**SET PROBLEM:**
Copy all of the data below word for word, with no changes.

**RECORDS:**
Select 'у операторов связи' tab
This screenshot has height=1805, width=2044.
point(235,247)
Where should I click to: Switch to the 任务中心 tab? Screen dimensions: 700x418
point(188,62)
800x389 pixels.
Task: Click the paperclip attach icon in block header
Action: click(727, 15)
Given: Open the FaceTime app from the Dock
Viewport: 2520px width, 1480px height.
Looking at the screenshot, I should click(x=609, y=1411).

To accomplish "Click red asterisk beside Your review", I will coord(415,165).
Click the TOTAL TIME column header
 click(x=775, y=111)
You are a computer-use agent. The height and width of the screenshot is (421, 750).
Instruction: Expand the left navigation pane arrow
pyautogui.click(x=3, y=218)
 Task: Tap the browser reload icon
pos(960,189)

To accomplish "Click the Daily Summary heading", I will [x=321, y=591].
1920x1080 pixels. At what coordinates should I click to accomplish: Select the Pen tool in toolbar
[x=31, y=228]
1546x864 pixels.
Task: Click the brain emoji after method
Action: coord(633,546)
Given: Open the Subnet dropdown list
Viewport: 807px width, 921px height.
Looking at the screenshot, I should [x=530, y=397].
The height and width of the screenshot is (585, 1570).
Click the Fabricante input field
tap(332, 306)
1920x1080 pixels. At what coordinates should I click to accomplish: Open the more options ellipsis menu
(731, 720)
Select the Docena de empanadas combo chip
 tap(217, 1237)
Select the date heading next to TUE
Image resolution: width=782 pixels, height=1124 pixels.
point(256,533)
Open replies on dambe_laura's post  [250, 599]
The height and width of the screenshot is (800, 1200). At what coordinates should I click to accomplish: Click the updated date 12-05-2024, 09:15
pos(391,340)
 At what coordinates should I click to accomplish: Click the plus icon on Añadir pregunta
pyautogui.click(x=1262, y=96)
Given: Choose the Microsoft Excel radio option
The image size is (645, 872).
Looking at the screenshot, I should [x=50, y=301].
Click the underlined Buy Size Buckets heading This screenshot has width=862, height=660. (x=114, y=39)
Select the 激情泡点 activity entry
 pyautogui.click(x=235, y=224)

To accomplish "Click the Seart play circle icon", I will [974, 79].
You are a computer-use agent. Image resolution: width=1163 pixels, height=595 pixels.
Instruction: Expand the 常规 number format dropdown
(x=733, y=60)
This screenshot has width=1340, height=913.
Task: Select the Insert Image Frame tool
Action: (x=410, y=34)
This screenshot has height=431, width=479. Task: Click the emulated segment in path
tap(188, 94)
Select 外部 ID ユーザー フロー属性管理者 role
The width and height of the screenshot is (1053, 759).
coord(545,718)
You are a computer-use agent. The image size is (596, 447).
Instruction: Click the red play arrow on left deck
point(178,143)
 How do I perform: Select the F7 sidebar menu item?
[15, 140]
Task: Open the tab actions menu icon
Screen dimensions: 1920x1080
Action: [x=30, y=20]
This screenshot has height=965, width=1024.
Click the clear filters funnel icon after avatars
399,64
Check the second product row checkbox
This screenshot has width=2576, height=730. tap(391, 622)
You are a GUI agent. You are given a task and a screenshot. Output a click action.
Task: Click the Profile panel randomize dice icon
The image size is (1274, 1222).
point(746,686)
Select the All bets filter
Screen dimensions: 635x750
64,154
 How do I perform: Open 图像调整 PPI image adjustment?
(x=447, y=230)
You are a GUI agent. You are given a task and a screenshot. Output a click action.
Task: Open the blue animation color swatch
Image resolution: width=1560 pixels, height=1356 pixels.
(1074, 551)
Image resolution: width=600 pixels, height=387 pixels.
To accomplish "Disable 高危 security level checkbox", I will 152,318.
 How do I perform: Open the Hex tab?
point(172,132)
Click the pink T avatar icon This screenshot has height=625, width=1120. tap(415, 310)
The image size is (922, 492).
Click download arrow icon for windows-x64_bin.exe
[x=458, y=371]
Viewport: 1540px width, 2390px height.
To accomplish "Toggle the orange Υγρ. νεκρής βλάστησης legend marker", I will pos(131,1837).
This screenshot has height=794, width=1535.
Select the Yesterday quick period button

**REPLY:**
Select 'у операторов связи' tab
This screenshot has height=1805, width=2044.
point(235,247)
Where should I click to: Switch to the 任务中心 tab? Screen dimensions: 700x418
point(188,62)
800x389 pixels.
Task: Click the paperclip attach icon in block header
Action: click(727, 15)
Given: Open the FaceTime app from the Dock
Viewport: 2520px width, 1480px height.
Looking at the screenshot, I should click(x=609, y=1411).

To accomplish "Click red asterisk beside Your review", I will coord(415,165).
Click the TOTAL TIME column header
 click(x=775, y=111)
You are a computer-use agent. The height and width of the screenshot is (421, 750).
Instruction: Expand the left navigation pane arrow
pyautogui.click(x=3, y=218)
 Task: Tap the browser reload icon
pos(960,189)

To accomplish "Click the Daily Summary heading", I will [x=321, y=591].
1920x1080 pixels. At what coordinates should I click to accomplish: Select the Pen tool in toolbar
[x=31, y=228]
1546x864 pixels.
Task: Click the brain emoji after method
Action: coord(633,546)
Given: Open the Subnet dropdown list
Viewport: 807px width, 921px height.
Looking at the screenshot, I should [x=530, y=397].
The height and width of the screenshot is (585, 1570).
Click the Fabricante input field
tap(332, 306)
1920x1080 pixels. At what coordinates should I click to accomplish: Open the more options ellipsis menu
(731, 720)
Select the Docena de empanadas combo chip
 tap(217, 1237)
Select the date heading next to TUE
Image resolution: width=782 pixels, height=1124 pixels.
point(256,533)
Open replies on dambe_laura's post  [250, 599]
The height and width of the screenshot is (800, 1200). At what coordinates should I click to accomplish: Click the updated date 12-05-2024, 09:15
pos(391,340)
 At what coordinates should I click to accomplish: Click the plus icon on Añadir pregunta
pyautogui.click(x=1262, y=96)
Given: Choose the Microsoft Excel radio option
The image size is (645, 872).
Looking at the screenshot, I should [x=50, y=301].
Click the underlined Buy Size Buckets heading This screenshot has width=862, height=660. (x=114, y=39)
Select the 激情泡点 activity entry
 pyautogui.click(x=235, y=224)

To accomplish "Click the Seart play circle icon", I will [974, 79].
You are a computer-use agent. Image resolution: width=1163 pixels, height=595 pixels.
Instruction: Expand the 常规 number format dropdown
(x=733, y=60)
This screenshot has width=1340, height=913.
Task: Select the Insert Image Frame tool
Action: (x=410, y=34)
This screenshot has height=431, width=479. Task: Click the emulated segment in path
tap(188, 94)
Select 外部 ID ユーザー フロー属性管理者 role
The width and height of the screenshot is (1053, 759).
coord(545,718)
You are a computer-use agent. The image size is (596, 447).
Instruction: Click the red play arrow on left deck
point(178,143)
 How do I perform: Select the F7 sidebar menu item?
[15, 140]
Task: Open the tab actions menu icon
Screen dimensions: 1920x1080
Action: [x=30, y=20]
This screenshot has height=965, width=1024.
Click the clear filters funnel icon after avatars
399,64
Check the second product row checkbox
This screenshot has width=2576, height=730. tap(391, 622)
You are a GUI agent. You are given a task and a screenshot. Output a click action.
Task: Click the Profile panel randomize dice icon
The image size is (1274, 1222).
point(746,686)
Select the All bets filter
Screen dimensions: 635x750
64,154
 How do I perform: Open 图像调整 PPI image adjustment?
(x=447, y=230)
You are a GUI agent. You are given a task and a screenshot. Output a click action.
Task: Open the blue animation color swatch
Image resolution: width=1560 pixels, height=1356 pixels.
(1074, 551)
Image resolution: width=600 pixels, height=387 pixels.
To accomplish "Disable 高危 security level checkbox", I will 152,318.
 How do I perform: Open the Hex tab?
point(172,132)
Click the pink T avatar icon This screenshot has height=625, width=1120. tap(415, 310)
The image size is (922, 492).
Click download arrow icon for windows-x64_bin.exe
[x=458, y=371]
Viewport: 1540px width, 2390px height.
To accomplish "Toggle the orange Υγρ. νεκρής βλάστησης legend marker", I will pos(131,1837).
This screenshot has height=794, width=1535.
Select the Yesterday quick period button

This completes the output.